**EXTRACT PROVIDED:**
◆ ◆ ◆ ◆ ◆
# Apple watch for MTB?



## JetSedgwick (Jun 14, 2016)

Does the Apple Watch help with turn by turn directions? With Trailforks you can look at your phone and figure out which way to go but does the watch have this same "offline-ish" function when cell signal is weak? 

and/or is it useful?


----------



## KingOfOrd (Feb 19, 2005)

I don't think trail forks has an app for the watch. I could be wrong though. I use my apple watch for basic strava features on a ride. Time, mileage, average speed and heart rate is what I'm looking at. What I really like about the watch is pairing it with my wireless beats headphones. It's really easy to change the tunes, and also receive phone calls from the old lady.


----------



## JetSedgwick (Jun 14, 2016)

Train Wreck said:


> I don't think trail forks has an app for the watch. I could be wrong though. I use my apple watch for basic strava features on a ride. Time, mileage, average speed and heart rate is what I'm looking at. What I really like about the watch is pairing it with my wireless beats headphones. It's really easy to change the tunes, and also receive phone calls from the old lady.


I didn't even think of that. Thanks!


----------



## Whiterabbitt (May 16, 2020)

I’m interested in this also. Is there a way to browse the app store for watch WITHOUT a watch?

I like mtb project, and other non-strava, non trailforks apps. I get a map and GPS overlay of me and my track, so I can stop at any fork and verify where I’ve been and which way I want to go.

That’s super sweet, but I’m doing that now by quadlock and an iphone. That’s cool, but the battery dies in just under 3 hours, so I have to huck around a battery too, and if I crash, the negatives just go on and on.

Watch, I can stop, look at wrist, go. Get cell signal from the phone safely tucked away and take the bright blue quadlock beacon off my handlebars, much less have a high dollar tech there to act as an airbag for the next bike crash.


----------



## blaklabl (Mar 14, 2011)

JetSedgwick said:


> Does the Apple Watch help with turn by turn directions? With Trailforks you can look at your phone and figure out which way to go but does the watch have this same "offline-ish" function when cell signal is weak?
> 
> and/or is it useful?


Trailforks does not have an Apple Watch app (although I wish they did). You must use your phone.


----------



## Ogre (Feb 17, 2005)

I use my Apple Watch all the time on rides but I just stick to the built in ride recorder. As above poster mentioned, it's great for controlling tunes and making quick text messages/ phone calls. Also, makes a great remote for the the camera.

I generally stick to paper maps so can't help you on the turn-by-turn stuff.


----------



## Whiterabbitt (May 16, 2020)
◆ ◆ ◆ ◆ ◆
**INFORMATION SHOWN:**
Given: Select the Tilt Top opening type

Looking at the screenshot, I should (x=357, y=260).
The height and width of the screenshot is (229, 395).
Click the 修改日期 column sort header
◆ ◆ ◆ ◆ ◆
**COMPLETE THE FOLLOWING:**
**1.** In the Apple Watch mountain biking thread, translate this sentence into Spanish: "Trailforks does not have an Apple Watch app (although I wish they did)."
**2.** Which measurements does KingOfOrd say he watches on the Apple Watch during a ride, according to the Apple Watch mountain biking thread? List them all.
**3.** Set down the passage of the Apple Watch mountain biking thread from "Trailforks does not" up to and including "the the camera.".

**EXERCISE SOLUTIONS:**
**1.** Trailforks no tiene una aplicación para Apple Watch (aunque ojalá la tuviera).

**2.**
- Time
- Mileage
- Average speed
- Heart rate

**3.**
Trailforks does not have an Apple Watch app (although I wish they did). You must use your phone.


----------



## Ogre (Feb 17, 2005)

I use my Apple Watch all the time on rides but I just stick to the built in ride recorder. As above poster mentioned, it's great for controlling tunes and making quick text messages/ phone calls. Also, makes a great remote for the the camera.